• **WRITTEN REQUEST**: Copy every one of the lines below word for word, without changing anything.
— start MATERIAL FOR THIS EXERCISE —
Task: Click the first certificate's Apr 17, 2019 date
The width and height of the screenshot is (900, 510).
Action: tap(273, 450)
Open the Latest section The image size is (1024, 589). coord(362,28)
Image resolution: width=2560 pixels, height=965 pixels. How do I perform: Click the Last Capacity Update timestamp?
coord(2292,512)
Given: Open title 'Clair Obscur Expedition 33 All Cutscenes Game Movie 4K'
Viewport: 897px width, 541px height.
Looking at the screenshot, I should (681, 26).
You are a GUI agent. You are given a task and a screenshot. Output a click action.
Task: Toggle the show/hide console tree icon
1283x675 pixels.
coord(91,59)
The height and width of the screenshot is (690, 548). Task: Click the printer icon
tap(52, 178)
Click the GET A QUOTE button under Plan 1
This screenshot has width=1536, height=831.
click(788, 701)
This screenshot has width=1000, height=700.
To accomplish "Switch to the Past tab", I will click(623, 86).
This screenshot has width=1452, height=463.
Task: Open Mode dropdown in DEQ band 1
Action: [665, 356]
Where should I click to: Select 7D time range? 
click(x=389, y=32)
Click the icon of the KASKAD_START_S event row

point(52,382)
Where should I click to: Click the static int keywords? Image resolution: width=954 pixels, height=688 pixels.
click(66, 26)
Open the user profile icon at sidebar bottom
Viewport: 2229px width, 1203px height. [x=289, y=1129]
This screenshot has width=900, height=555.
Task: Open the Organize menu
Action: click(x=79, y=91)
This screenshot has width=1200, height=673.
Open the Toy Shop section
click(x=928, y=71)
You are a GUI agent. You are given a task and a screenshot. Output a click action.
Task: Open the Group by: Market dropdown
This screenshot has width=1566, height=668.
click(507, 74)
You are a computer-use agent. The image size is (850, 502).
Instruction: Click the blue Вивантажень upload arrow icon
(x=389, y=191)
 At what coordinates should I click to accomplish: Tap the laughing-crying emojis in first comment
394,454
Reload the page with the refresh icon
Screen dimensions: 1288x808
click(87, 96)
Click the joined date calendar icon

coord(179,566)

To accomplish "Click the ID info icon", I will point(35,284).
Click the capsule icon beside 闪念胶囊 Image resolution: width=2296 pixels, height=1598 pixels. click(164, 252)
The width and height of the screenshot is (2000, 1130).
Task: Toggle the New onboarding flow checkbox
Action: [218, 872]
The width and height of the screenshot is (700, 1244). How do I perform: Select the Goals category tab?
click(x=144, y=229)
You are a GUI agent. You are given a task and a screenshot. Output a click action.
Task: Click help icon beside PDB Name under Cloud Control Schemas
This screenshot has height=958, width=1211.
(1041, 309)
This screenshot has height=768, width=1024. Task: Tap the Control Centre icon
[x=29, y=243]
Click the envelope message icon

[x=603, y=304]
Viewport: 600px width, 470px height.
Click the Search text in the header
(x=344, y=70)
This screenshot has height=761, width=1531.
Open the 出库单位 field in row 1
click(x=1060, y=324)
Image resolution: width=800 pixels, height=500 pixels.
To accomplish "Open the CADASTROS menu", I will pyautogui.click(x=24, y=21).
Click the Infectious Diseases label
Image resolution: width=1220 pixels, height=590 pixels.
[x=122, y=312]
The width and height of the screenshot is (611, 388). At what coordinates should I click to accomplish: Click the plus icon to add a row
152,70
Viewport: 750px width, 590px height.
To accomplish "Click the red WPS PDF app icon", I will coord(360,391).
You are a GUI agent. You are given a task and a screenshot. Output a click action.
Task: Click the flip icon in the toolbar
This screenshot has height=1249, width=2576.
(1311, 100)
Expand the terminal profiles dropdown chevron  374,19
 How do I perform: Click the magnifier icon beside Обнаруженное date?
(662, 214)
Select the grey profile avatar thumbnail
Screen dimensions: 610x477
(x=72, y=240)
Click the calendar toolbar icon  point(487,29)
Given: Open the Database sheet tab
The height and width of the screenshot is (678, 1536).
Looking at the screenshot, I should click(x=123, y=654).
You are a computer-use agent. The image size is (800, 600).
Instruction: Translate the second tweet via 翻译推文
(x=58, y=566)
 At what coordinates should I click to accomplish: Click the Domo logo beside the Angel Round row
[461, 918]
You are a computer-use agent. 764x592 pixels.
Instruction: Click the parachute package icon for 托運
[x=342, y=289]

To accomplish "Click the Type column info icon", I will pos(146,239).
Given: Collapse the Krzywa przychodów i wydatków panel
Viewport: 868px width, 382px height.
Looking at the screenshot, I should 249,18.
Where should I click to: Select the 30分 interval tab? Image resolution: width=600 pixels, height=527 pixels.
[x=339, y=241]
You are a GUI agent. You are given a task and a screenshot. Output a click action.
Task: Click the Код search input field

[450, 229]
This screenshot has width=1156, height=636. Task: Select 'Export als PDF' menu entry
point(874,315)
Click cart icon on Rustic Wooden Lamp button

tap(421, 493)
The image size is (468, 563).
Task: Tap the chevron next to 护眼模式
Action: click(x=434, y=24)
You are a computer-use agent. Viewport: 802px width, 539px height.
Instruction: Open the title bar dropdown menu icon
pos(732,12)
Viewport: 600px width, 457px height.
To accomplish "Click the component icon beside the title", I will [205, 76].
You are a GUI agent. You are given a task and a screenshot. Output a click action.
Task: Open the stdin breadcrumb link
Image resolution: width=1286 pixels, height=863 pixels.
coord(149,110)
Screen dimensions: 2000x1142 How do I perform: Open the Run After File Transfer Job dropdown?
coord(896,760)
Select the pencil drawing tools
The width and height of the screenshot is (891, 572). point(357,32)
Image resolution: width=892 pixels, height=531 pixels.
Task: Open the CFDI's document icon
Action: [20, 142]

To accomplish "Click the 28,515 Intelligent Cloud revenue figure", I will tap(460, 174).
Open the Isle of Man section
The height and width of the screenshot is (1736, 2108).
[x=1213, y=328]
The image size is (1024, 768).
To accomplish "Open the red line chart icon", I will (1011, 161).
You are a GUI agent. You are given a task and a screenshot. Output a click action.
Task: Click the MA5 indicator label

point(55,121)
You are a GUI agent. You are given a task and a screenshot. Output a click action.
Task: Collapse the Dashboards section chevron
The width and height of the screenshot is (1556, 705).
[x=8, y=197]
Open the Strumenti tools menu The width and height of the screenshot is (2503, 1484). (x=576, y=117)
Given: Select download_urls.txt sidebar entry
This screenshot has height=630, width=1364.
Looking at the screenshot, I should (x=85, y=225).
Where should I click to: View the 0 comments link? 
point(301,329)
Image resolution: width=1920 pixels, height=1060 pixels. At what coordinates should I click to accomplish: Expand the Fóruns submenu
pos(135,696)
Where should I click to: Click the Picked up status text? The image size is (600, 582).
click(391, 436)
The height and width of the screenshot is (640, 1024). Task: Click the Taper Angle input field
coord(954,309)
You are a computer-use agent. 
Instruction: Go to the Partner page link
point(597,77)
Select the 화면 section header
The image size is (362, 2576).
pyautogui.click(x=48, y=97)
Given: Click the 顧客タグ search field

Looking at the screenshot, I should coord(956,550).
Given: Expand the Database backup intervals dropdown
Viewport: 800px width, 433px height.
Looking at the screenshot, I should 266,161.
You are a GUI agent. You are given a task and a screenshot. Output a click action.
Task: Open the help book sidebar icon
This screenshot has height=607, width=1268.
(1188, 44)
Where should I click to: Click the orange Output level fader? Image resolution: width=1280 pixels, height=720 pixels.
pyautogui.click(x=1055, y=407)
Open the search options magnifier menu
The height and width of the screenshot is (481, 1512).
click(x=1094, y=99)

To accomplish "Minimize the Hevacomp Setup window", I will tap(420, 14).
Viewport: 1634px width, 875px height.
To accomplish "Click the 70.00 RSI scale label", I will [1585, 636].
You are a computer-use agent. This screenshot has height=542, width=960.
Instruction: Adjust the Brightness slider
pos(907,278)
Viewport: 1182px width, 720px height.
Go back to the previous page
— end MATERIAL FOR THIS EXERCISE —
• **EXERCISE OUTPUT**:
Task: Click the first certificate's Apr 17, 2019 date
The width and height of the screenshot is (900, 510).
Action: tap(273, 450)
Open the Latest section The image size is (1024, 589). coord(362,28)
Image resolution: width=2560 pixels, height=965 pixels. How do I perform: Click the Last Capacity Update timestamp?
coord(2292,512)
Given: Open title 'Clair Obscur Expedition 33 All Cutscenes Game Movie 4K'
Viewport: 897px width, 541px height.
Looking at the screenshot, I should (681, 26).
You are a GUI agent. You are given a task and a screenshot. Output a click action.
Task: Toggle the show/hide console tree icon
1283x675 pixels.
coord(91,59)
The height and width of the screenshot is (690, 548). Task: Click the printer icon
tap(52, 178)
Click the GET A QUOTE button under Plan 1
This screenshot has width=1536, height=831.
click(788, 701)
This screenshot has width=1000, height=700.
To accomplish "Switch to the Past tab", I will click(623, 86).
This screenshot has width=1452, height=463.
Task: Open Mode dropdown in DEQ band 1
Action: [665, 356]
Where should I click to: Select 7D time range? 
click(x=389, y=32)
Click the icon of the KASKAD_START_S event row

point(52,382)
Where should I click to: Click the static int keywords? Image resolution: width=954 pixels, height=688 pixels.
click(66, 26)
Open the user profile icon at sidebar bottom
Viewport: 2229px width, 1203px height. [x=289, y=1129]
This screenshot has width=900, height=555.
Task: Open the Organize menu
Action: click(x=79, y=91)
This screenshot has width=1200, height=673.
Open the Toy Shop section
click(x=928, y=71)
You are a GUI agent. You are given a task and a screenshot. Output a click action.
Task: Open the Group by: Market dropdown
This screenshot has width=1566, height=668.
click(507, 74)
You are a computer-use agent. The image size is (850, 502).
Instruction: Click the blue Вивантажень upload arrow icon
(x=389, y=191)
 At what coordinates should I click to accomplish: Tap the laughing-crying emojis in first comment
394,454
Reload the page with the refresh icon
Screen dimensions: 1288x808
click(87, 96)
Click the joined date calendar icon

coord(179,566)

To accomplish "Click the ID info icon", I will point(35,284).
Click the capsule icon beside 闪念胶囊 Image resolution: width=2296 pixels, height=1598 pixels. click(164, 252)
The width and height of the screenshot is (2000, 1130).
Task: Toggle the New onboarding flow checkbox
Action: [218, 872]
The width and height of the screenshot is (700, 1244). How do I perform: Select the Goals category tab?
click(x=144, y=229)
You are a GUI agent. You are given a task and a screenshot. Output a click action.
Task: Click help icon beside PDB Name under Cloud Control Schemas
This screenshot has height=958, width=1211.
(1041, 309)
This screenshot has height=768, width=1024. Task: Tap the Control Centre icon
[x=29, y=243]
Click the envelope message icon

[x=603, y=304]
Viewport: 600px width, 470px height.
Click the Search text in the header
(x=344, y=70)
This screenshot has height=761, width=1531.
Open the 出库单位 field in row 1
click(x=1060, y=324)
Image resolution: width=800 pixels, height=500 pixels.
To accomplish "Open the CADASTROS menu", I will pyautogui.click(x=24, y=21).
Click the Infectious Diseases label
Image resolution: width=1220 pixels, height=590 pixels.
[x=122, y=312]
The width and height of the screenshot is (611, 388). At what coordinates should I click to accomplish: Click the plus icon to add a row
152,70
Viewport: 750px width, 590px height.
To accomplish "Click the red WPS PDF app icon", I will coord(360,391).
You are a GUI agent. You are given a task and a screenshot. Output a click action.
Task: Click the flip icon in the toolbar
This screenshot has height=1249, width=2576.
(1311, 100)
Expand the terminal profiles dropdown chevron  374,19
 How do I perform: Click the magnifier icon beside Обнаруженное date?
(662, 214)
Select the grey profile avatar thumbnail
Screen dimensions: 610x477
(x=72, y=240)
Click the calendar toolbar icon  point(487,29)
Given: Open the Database sheet tab
The height and width of the screenshot is (678, 1536).
Looking at the screenshot, I should click(x=123, y=654).
You are a computer-use agent. The image size is (800, 600).
Instruction: Translate the second tweet via 翻译推文
(x=58, y=566)
 At what coordinates should I click to accomplish: Click the Domo logo beside the Angel Round row
[461, 918]
You are a computer-use agent. 764x592 pixels.
Instruction: Click the parachute package icon for 托運
[x=342, y=289]

To accomplish "Click the Type column info icon", I will pos(146,239).
Given: Collapse the Krzywa przychodów i wydatków panel
Viewport: 868px width, 382px height.
Looking at the screenshot, I should 249,18.
Where should I click to: Select the 30分 interval tab? Image resolution: width=600 pixels, height=527 pixels.
[x=339, y=241]
You are a GUI agent. You are given a task and a screenshot. Output a click action.
Task: Click the Код search input field

[450, 229]
This screenshot has width=1156, height=636. Task: Select 'Export als PDF' menu entry
point(874,315)
Click cart icon on Rustic Wooden Lamp button

tap(421, 493)
The image size is (468, 563).
Task: Tap the chevron next to 护眼模式
Action: click(x=434, y=24)
You are a computer-use agent. Viewport: 802px width, 539px height.
Instruction: Open the title bar dropdown menu icon
pos(732,12)
Viewport: 600px width, 457px height.
To accomplish "Click the component icon beside the title", I will [205, 76].
You are a GUI agent. You are given a task and a screenshot. Output a click action.
Task: Open the stdin breadcrumb link
Image resolution: width=1286 pixels, height=863 pixels.
coord(149,110)
Screen dimensions: 2000x1142 How do I perform: Open the Run After File Transfer Job dropdown?
coord(896,760)
Select the pencil drawing tools
The width and height of the screenshot is (891, 572). point(357,32)
Image resolution: width=892 pixels, height=531 pixels.
Task: Open the CFDI's document icon
Action: [20, 142]

To accomplish "Click the 28,515 Intelligent Cloud revenue figure", I will tap(460, 174).
Open the Isle of Man section
The height and width of the screenshot is (1736, 2108).
[x=1213, y=328]
The image size is (1024, 768).
To accomplish "Open the red line chart icon", I will (1011, 161).
You are a GUI agent. You are given a task and a screenshot. Output a click action.
Task: Click the MA5 indicator label

point(55,121)
You are a GUI agent. You are given a task and a screenshot. Output a click action.
Task: Collapse the Dashboards section chevron
The width and height of the screenshot is (1556, 705).
[x=8, y=197]
Open the Strumenti tools menu The width and height of the screenshot is (2503, 1484). (x=576, y=117)
Given: Select download_urls.txt sidebar entry
This screenshot has height=630, width=1364.
Looking at the screenshot, I should (x=85, y=225).
Where should I click to: View the 0 comments link? 
point(301,329)
Image resolution: width=1920 pixels, height=1060 pixels. At what coordinates should I click to accomplish: Expand the Fóruns submenu
pos(135,696)
Where should I click to: Click the Picked up status text? The image size is (600, 582).
click(391, 436)
The height and width of the screenshot is (640, 1024). Task: Click the Taper Angle input field
coord(954,309)
You are a computer-use agent. 
Instruction: Go to the Partner page link
point(597,77)
Select the 화면 section header
The image size is (362, 2576).
pyautogui.click(x=48, y=97)
Given: Click the 顧客タグ search field

Looking at the screenshot, I should coord(956,550).
Given: Expand the Database backup intervals dropdown
Viewport: 800px width, 433px height.
Looking at the screenshot, I should 266,161.
You are a GUI agent. You are given a task and a screenshot. Output a click action.
Task: Open the help book sidebar icon
This screenshot has height=607, width=1268.
(1188, 44)
Where should I click to: Click the orange Output level fader? Image resolution: width=1280 pixels, height=720 pixels.
pyautogui.click(x=1055, y=407)
Open the search options magnifier menu
The height and width of the screenshot is (481, 1512).
click(x=1094, y=99)

To accomplish "Minimize the Hevacomp Setup window", I will tap(420, 14).
Viewport: 1634px width, 875px height.
To accomplish "Click the 70.00 RSI scale label", I will [1585, 636].
You are a computer-use agent. This screenshot has height=542, width=960.
Instruction: Adjust the Brightness slider
pos(907,278)
Viewport: 1182px width, 720px height.
Go back to the previous page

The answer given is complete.